Hi,

I have a question regarding my dataset. It looks like this (a simplified version, I am not allowed to use the real data):
Fund Return Investment Year Dummy
1 1.5 2002 1
2 1.3 2002 0
3 1.4 2002 0
4 1.2 2003 0
5 1.8 2003 0
6 1.9 2003 0
7 1.2 2003 1
8 0.9 2004 0
9 0.7 2004 1
10 0.4 2004 0
It should be noted that the total observations of the dummy 0 is almost 40x larger than the observations for dummy 1.

I am interested in the effect of the Dummy on the return. However the Investment Year has an effect on return as well (older years have a higher return). I used a t-test to see if there is a difference in investment year for each group. Here I found that the group with the dummy 0 has on average older investment years and the funds of dummy 1 are relatively younger. However in that case it could be that the higher average return for the dummy 0 is a result of having more funds in older years. Therefore I wanted to put a weight on the amount of funds of dummy 0 in a certain investment year (for example 2002) in a way that the percentage of funds of the dummy variable 0 for year 2002 is the same as the percentage of funds of the dummy variable 1 for year 2002 from their total observations.
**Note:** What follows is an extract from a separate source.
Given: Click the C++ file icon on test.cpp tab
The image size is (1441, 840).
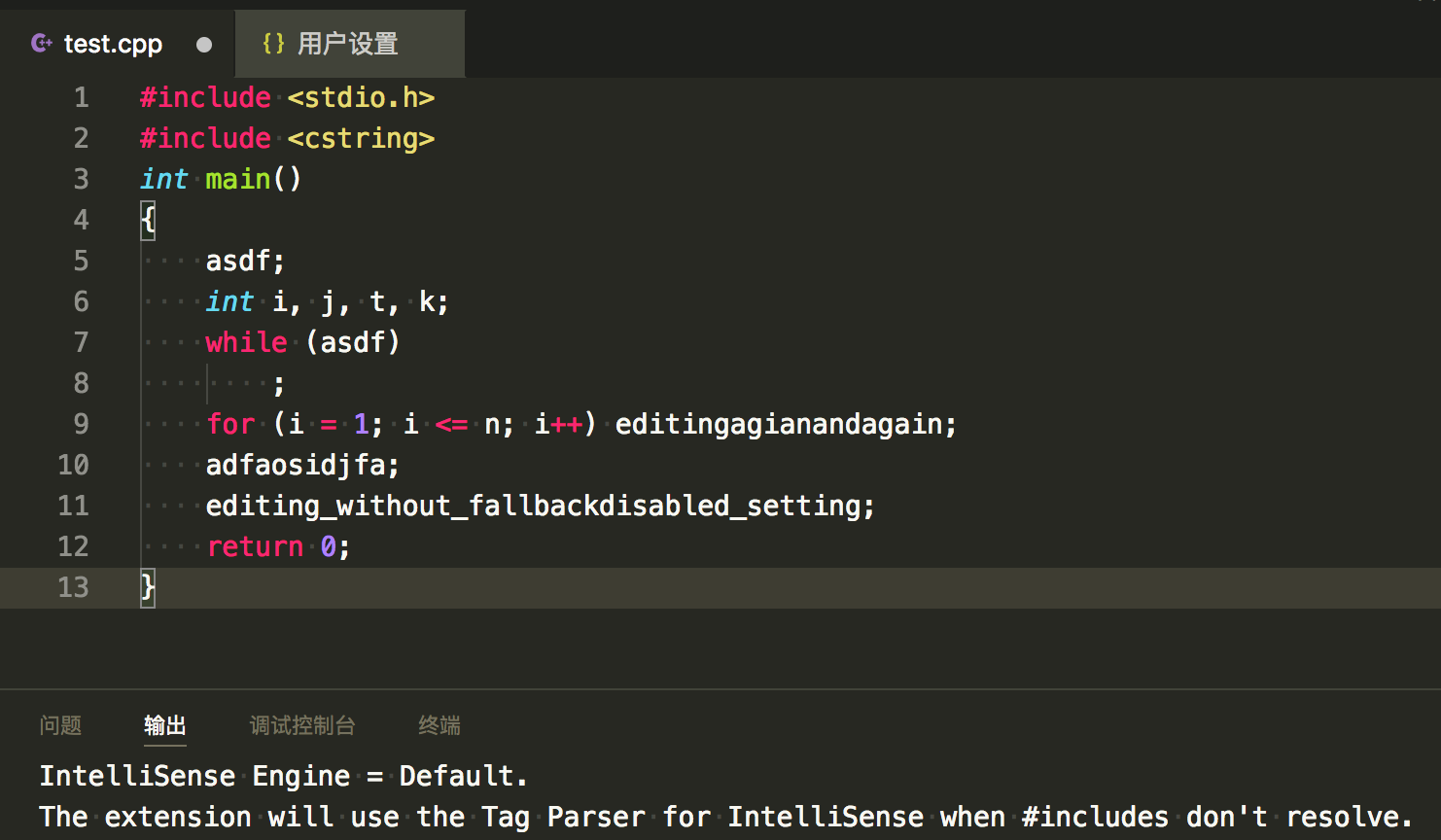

An example for if it is unclear what I mean:
For the year 1997: The dummy 0 has 3.4% of its total funds in this year invested. The dummy 1 has 2.8% of its total funds in this year invested.
For the year 1998: 4.1% for dummy 0 vs 0.9% for dummy 1.
So, somehow I want to get the following:
For the year 1997: Both dummy's have 2.8% of their total funds invested in year 1997.
For the year 1998: Both dummy's have 0.9% of their total funds invested in year 1997.
I do not want to delete observations, since that could change the descriptive statistics of the return of the selected year. Therefore I need to add weights on the observations of dummy 0. I hope someone can help me!